Rosalie Gascoigne 1917- 1999
I first came across this Australian artist on-line whilst researching ideas for my road sign totems. I wondered about the cut up yellow retro-reflective road signs she had reworked into fragmented and incomprehensible art pieces. Was she trying to hide or distort the messages they were supposed to be giving? Was it more an act of vandalism? Or was there some other purpose to these pieces?
I decided not to research and find out anything about the artist until I had looked at the pictures for a few days to see what I could gather from them, how I wanted to interpret them myself. Then, lo and behold, whilst at the Museum of Contemporary Art in Sydney I found myself standing in front of the actual pieces. They were bigger and more substantial in form, weight and solidity than they appeared on the net. There’s no replacement for seeing the real thing!
By this stage they seemed almost familiar old friends (I had been looking at them on my monitor for quite a while) and I was pleased to examine them. What on earth were the original messages before these rearrangements? And what was the message now?
So I went back to the computer and read whatever I could find.

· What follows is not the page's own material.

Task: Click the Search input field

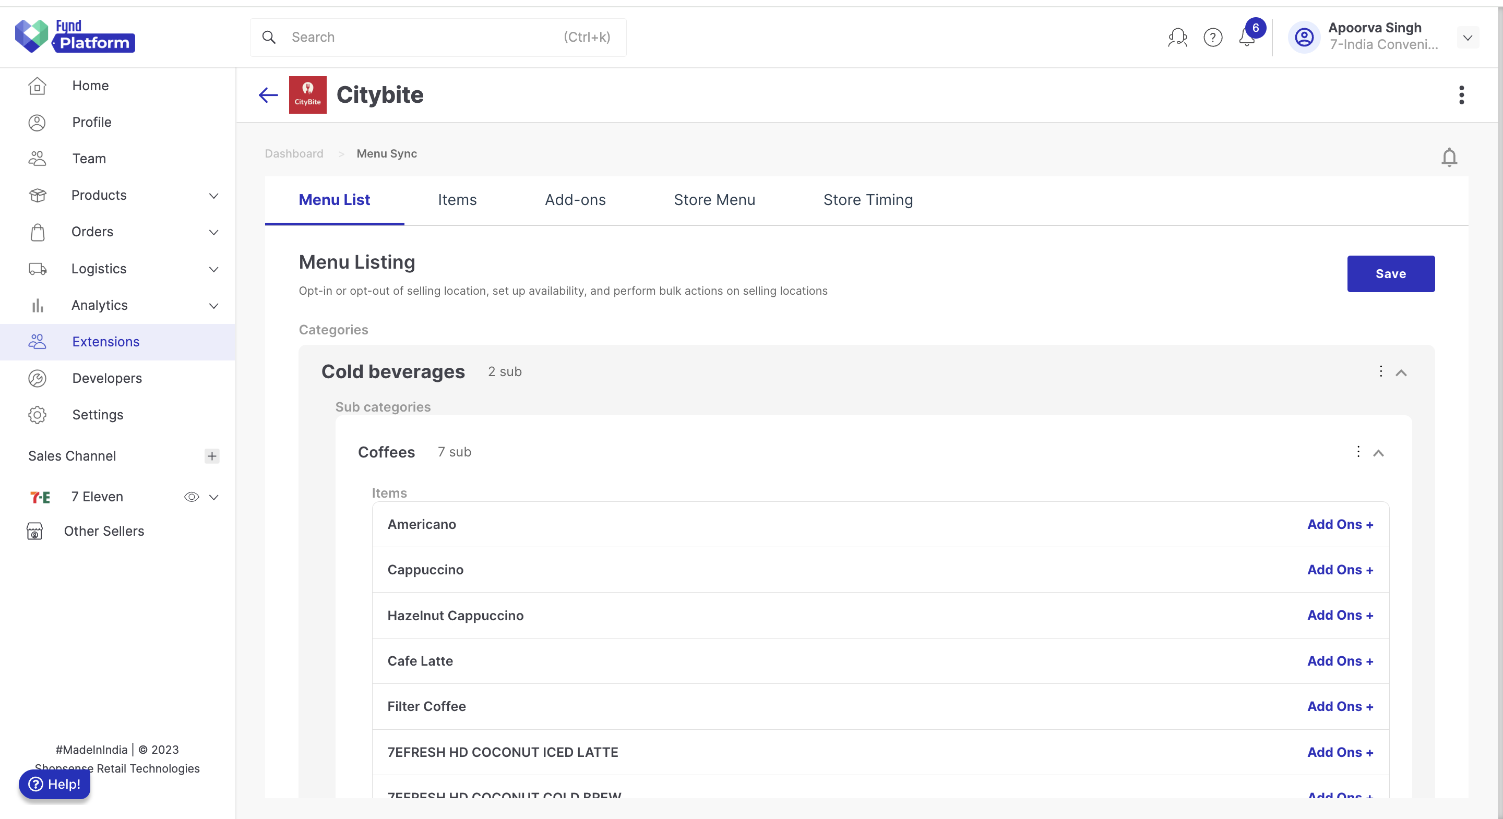Action: click(438, 37)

I’m not going to copy that down here but I will provide some links for those interested. However I will share one or two interesting facts.
‘The real meaning of the work lies in experience of the found, weathered and reconfigured material and the play of light upon it.”
‘Although the letters ….. do not cohere, language is central to its layered play of meaning. ……language infuses her work. Her assemblages are frequently referred to as visual poetry and share with modern poetry the construction techniques of fragmentation, repetition and juxtaposition.’
The site also has a quote, part of the artist statement, as follows –
“I don’t want it to be dramatically lit, but I do want it to sometimes flash at you, as road signs do, and then go sullen, then flash, like a living thing”
Rosalie Gascoigne, 1988.
A sort of fragmented, scattered visual poetry. Yes, I can see that.